● **STATED TASK**
In the excerpt about the novel Colibrí, what is the name usually given to Colibrí's first opponent in the illegal wrestling matches?

● **PAGE EXCERPT**
In this way, interestingly, La Casona and
the novel are representative of each other.
As Grossi points out, “La novela Colibrí…es una inscripción fragmentaria
que se erige sobre un espacio vacío, nivelador: la página en blanco. Las palabras se convierten en huecas
superficiales, en máscaras sin trasfondo ni consistencia” (93). As
Sarduy-narrator is the ultimate arbiter of good, evil, up, and down in the
novel, so is La Regente on the “blank page” of La Casona.
How, then, is this blank page inscribed upon? Bachelard maintains that “all great images assert a psychic state. The house, even more than the landscape, is a ‘psychic state’” (72). The power of inscription, then, goes to the figure most able to impose his/her psychic state on others, in this way determining for those others what their opinions and desires will be. Thus it would be erroneous, as we stated above, to call La Casona a space of freedom for all of its inhabitants—for this reason, the comparison with Bakhtin’s carnival should not be taken too far. The “normal” social order is indeed put on its head by La Regente’s domination and by forms of artistic challenge like the famous winter landscape painted on the wall of a bar in the tropics, but these are not liberating to anyone except the dominatrix herself. The wall on which the fresco is painted has no opening in it which might permit anyone to get behind: “No hay, por supuesto, la menor puerta en el muro, ni mirilla o falla en el fresco, ni nada que nos permita pasar detrás de la representación” (25). The representation—that is, all life within the walls of La Casona—is impenetrable even to its own denizens. For Sarduy, in fact, this non-access to their own “ruling paradigm” takes away a great part of their humanity; the idea of the animalized subject, without will of its own, is further reinforced by the names placed on the characters so affected. Generally, when a figure is most under La Regente’s domination, he is described in terms more appropriate to a domestic animal than a human being. For example, Colibrí’s first opponent in the illegal wrestling matches that make up the main entertainment (apart from sexual diversions) at La Casona is usually named El Japonesón. The first description of this character comes at the beginning of the contest with the title character, and is remarkable for its animalistic imagery:
Enfebrecido…por el influjo sobre lo real que implica toda simulación, avanzó [el japonesón] hacia el proscenio, a pasos elefantiásicos y planos que hicieron crujir el tablado, y con las manos en las caderas, llenándose de aire como un pez cofre erizado de espinas, profirió un mugido pentatónico, que inauguró una vocal abierta y clausuró un ronquido amenazador, como el de un perro tibetano ante un barcino imprudente que le huele la nariz. (18-9, emphasis mine)

● **MATERIAL PROVIDED**

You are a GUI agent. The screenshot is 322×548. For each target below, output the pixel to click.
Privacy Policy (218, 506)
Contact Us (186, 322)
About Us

● **REPLY**
El Japonesón